Aim of the exercise | Could you copy exactly the lines from the one containing "Gatos (127, 665)" through the last line of the records below, leaving out any pictures?

[Stored records]
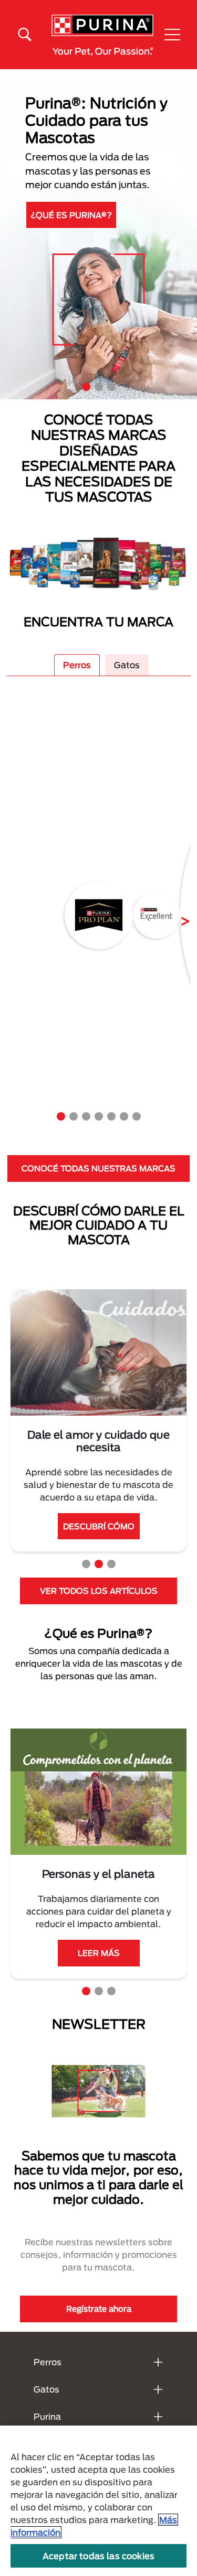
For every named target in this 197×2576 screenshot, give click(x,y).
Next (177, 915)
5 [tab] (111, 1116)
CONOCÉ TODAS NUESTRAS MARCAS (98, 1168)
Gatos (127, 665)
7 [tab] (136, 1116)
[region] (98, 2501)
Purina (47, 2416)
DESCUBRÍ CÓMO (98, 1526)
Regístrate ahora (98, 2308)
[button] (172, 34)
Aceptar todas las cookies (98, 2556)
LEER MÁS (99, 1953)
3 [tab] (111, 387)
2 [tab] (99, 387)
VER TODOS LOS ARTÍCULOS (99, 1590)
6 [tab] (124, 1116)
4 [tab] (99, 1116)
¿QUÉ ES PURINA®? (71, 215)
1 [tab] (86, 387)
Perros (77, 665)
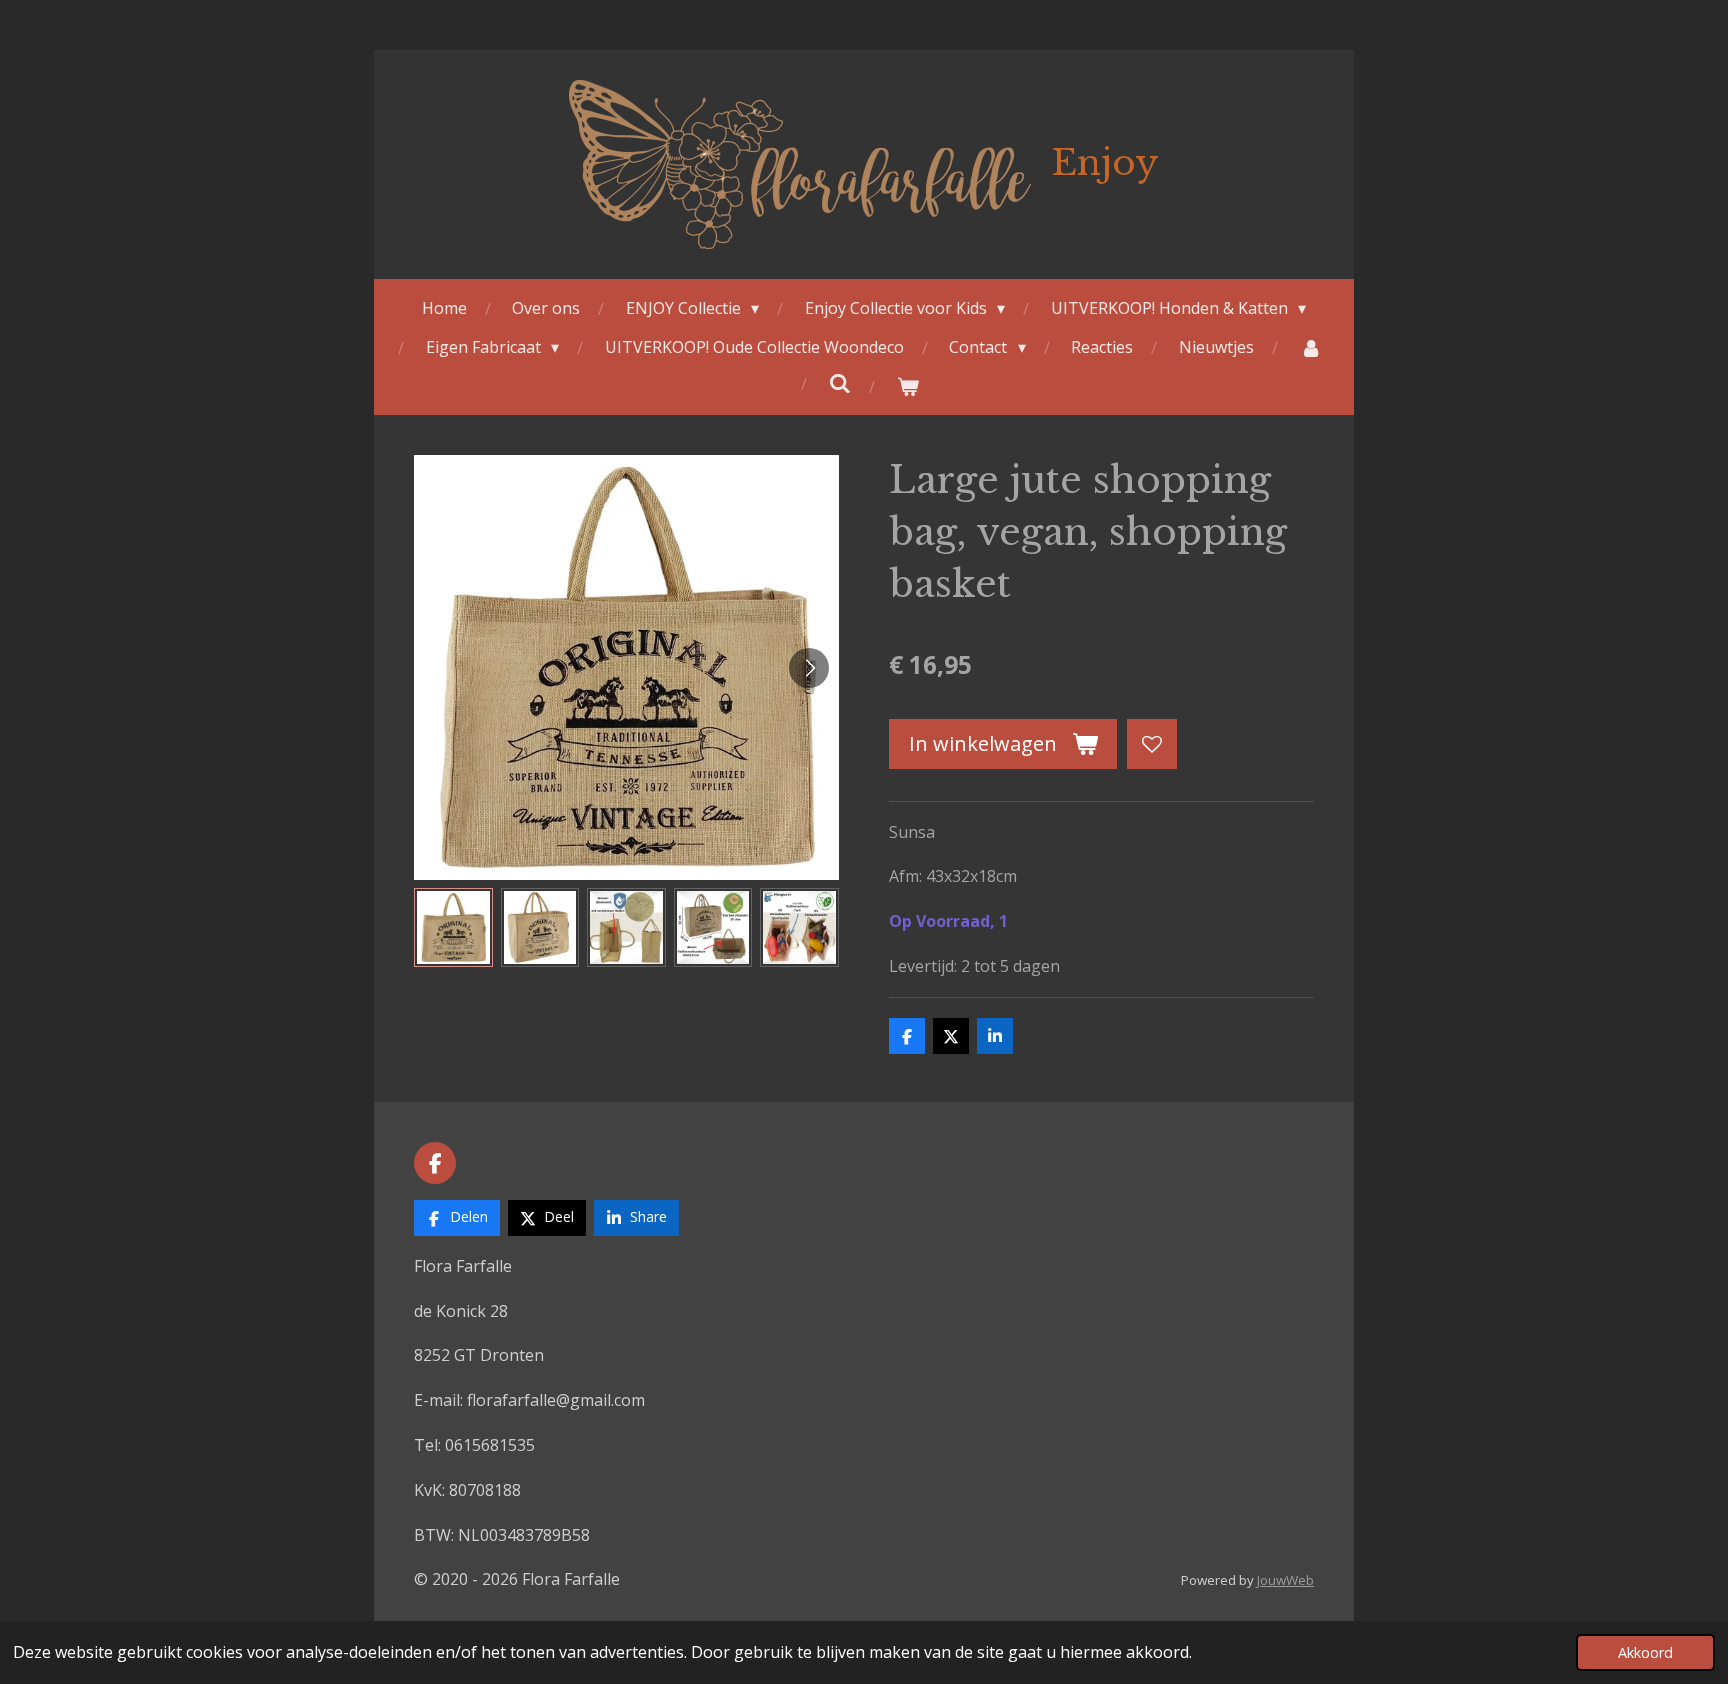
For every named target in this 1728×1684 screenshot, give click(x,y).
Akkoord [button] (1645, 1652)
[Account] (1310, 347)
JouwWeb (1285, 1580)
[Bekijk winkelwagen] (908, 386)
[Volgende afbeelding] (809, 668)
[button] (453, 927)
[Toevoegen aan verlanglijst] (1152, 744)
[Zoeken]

Finished exercise |
Gatos (127, 665)
7 [tab] (136, 1116)
[region] (98, 2501)
Purina (47, 2416)
DESCUBRÍ CÓMO (98, 1526)
Regístrate ahora (98, 2308)
[button] (172, 34)
Aceptar todas las cookies (98, 2556)
LEER MÁS (99, 1953)
3 [tab] (111, 387)
2 [tab] (99, 387)
VER TODOS LOS ARTÍCULOS (99, 1590)
6 [tab] (124, 1116)
4 [tab] (99, 1116)
¿QUÉ ES PURINA®? (71, 215)
1 [tab] (86, 387)
Perros (77, 665)
For every named target in this 1728×1684 screenshot, give click(x,y).
Akkoord [button] (1645, 1652)
[Account] (1310, 347)
JouwWeb (1285, 1580)
[Bekijk winkelwagen] (908, 386)
[Volgende afbeelding] (809, 668)
[button] (453, 927)
[Toevoegen aan verlanglijst] (1152, 744)
[Zoeken]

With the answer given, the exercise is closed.